小学生の女の子が不思議な町に入り込むところ、カラフルで変わった町並みと、彼女を待ち構えている意地悪なおばあさん、そして、一人では何もできなさそうだった少女が、町で働き自分の頭で考えて様々なことをこなしていくうちに“成長”していくストーリー……。
 
(もちろん「千と千尋の神隠し」には宮崎駿監督の独特の世界観や、ハクとの淡い恋(?)、カオナシとの攻防など、「霧のむこうのふしぎな町」には無い要素もいくつもありますので、全くの別物になってはいるのですが。)
 
この「霧のむこうのふしぎな町」には派手なアクション・シーンがあるわけでもなければ、胸キュンのラブ・ロマンスがあるわけでもありません。
 
ただ主人公の女の子が町のお店で夏休みの間“お手伝い”をしていくという、いわばそれだけの話です。
 
(ただ、そのお店が魔法関連のお店だったり、不思議な人物が訪ねて来たりと、いろいろ変わっているのですが。
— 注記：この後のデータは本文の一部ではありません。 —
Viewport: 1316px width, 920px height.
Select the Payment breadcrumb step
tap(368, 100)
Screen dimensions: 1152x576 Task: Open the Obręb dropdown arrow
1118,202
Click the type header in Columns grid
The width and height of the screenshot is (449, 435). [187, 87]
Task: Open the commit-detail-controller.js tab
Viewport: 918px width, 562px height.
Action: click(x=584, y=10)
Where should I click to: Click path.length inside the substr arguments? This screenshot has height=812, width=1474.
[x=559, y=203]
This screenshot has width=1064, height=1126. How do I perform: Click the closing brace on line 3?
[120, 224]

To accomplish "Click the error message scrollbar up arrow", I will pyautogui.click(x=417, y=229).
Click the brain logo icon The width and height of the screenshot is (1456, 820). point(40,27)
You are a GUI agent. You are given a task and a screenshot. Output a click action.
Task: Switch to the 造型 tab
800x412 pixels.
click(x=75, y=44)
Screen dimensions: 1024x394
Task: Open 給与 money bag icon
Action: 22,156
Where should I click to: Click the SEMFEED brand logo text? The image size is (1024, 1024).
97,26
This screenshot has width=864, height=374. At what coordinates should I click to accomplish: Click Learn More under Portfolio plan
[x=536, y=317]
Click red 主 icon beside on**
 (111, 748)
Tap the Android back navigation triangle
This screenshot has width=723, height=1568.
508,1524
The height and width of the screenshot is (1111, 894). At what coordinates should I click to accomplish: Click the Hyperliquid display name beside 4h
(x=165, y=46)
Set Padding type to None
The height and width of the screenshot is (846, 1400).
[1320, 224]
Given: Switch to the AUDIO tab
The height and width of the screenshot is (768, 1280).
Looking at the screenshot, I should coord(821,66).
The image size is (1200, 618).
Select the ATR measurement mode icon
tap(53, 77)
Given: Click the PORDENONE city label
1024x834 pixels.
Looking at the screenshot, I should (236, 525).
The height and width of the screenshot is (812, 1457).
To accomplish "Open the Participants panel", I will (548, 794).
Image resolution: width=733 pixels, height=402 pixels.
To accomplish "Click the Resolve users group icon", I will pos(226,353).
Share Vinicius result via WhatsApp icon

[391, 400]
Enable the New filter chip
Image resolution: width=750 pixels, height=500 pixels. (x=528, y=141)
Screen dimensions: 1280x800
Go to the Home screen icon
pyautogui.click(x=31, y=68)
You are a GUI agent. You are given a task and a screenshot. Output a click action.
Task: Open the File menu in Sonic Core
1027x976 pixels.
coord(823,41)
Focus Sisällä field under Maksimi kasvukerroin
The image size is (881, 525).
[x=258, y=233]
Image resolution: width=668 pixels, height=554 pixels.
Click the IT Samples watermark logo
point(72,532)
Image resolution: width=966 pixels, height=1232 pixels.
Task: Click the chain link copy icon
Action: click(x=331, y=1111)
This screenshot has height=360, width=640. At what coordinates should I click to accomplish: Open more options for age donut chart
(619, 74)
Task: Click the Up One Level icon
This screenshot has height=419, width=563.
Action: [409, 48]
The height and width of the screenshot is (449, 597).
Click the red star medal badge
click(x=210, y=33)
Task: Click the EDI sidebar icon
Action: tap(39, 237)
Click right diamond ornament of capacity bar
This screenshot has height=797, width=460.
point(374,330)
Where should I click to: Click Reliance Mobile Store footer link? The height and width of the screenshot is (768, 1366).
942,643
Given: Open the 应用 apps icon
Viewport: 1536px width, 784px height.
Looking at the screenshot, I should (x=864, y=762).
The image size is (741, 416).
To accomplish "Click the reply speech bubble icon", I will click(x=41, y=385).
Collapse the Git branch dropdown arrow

)
 
ただ、小学生の頃の自分はむしろ「そこが良い」と思っていた記憶があります。
 
この物語は現実ではあり得ないようなファンタジー要素をふんだんに含みながらも、どこか現実との“地続き感”があるのです。
 
物語冒頭の町(霧の谷)への辿り着き方にしてもそうです。
 
最初に駅がどうの、夜行列車がどうのとリアルな交通手段の話が出て来たり、東京・仙台・静岡など現実の地名がぽんぽん出て来たり、途中までは、実在する土地へ現実的な方法で向かっていく、というような体で話が進んでいきます。
 
ひょっとすると自分でも、ひょっこり霧の谷へ辿り着けるのではないか――そんなリアリティー親近感が持てる構成になっているのです。
 
それと、夏休みという“特別な期間”に、親の庇護の下を離れ自分だけの力で一日一日を過ごしていくという“未知へのチャレンジ”、“ちょっとした背伸び体験”が、子どもの冒険心自立心を絶妙にくすぐってくるのです。
 
けれど、それより何より小学生当時の自分がうらやましかったのは、それだけ濃厚な体験をしながら、霧の谷の外では時間がまだ数時間ほどしか経っていないという時間の流れの差です。
 
夏休みがいつもの年より1、2日長いというだけでも嬉しく思うのに、もっと多くの日数を“余分”に過ごせるなんて、最高ではありませんか。
 
そんなわけで、この物語、小学生当時は「いいなー、うらやましいなー、自分もここへ行きたいなー」という気持ちで読んでいました。
 
でも、実際に霧の谷へ行くことはできなくても、物語を通して主人公の少女・リナの体験したことを自分も“疑似体験”することで、自分もリナと同じように、ちょっとだけ成長できていたのではないか――そんな気もします。
 
子どもの頃の読書体験というものは、自我や人間性を育てる上でとても大切なものだと元々思っていますが、とりわけ夏休みに読んだ本というのは、また格別に心の中に強く残っていたりするものです。
 
現実世界で霧の谷を見つけることはできませんでしたが、あの小学生の夏休みに、この本を見つけることができただけでも、自分の子ども時代は幸せでした。
 
この物語に限らず、本の中には現実世界では味わうことのできない“特別な夏休み”が数多くあります。
 
「読書離れ・本離れ」が叫ばれる今の時代ですが、できれば一人でも多くの人に、そんな“特別な夏休み”を過ごせるような――そしてそれが自分の人生の糧となるような“大切な一冊”と出会って欲しいな……などと思う、今日この頃です。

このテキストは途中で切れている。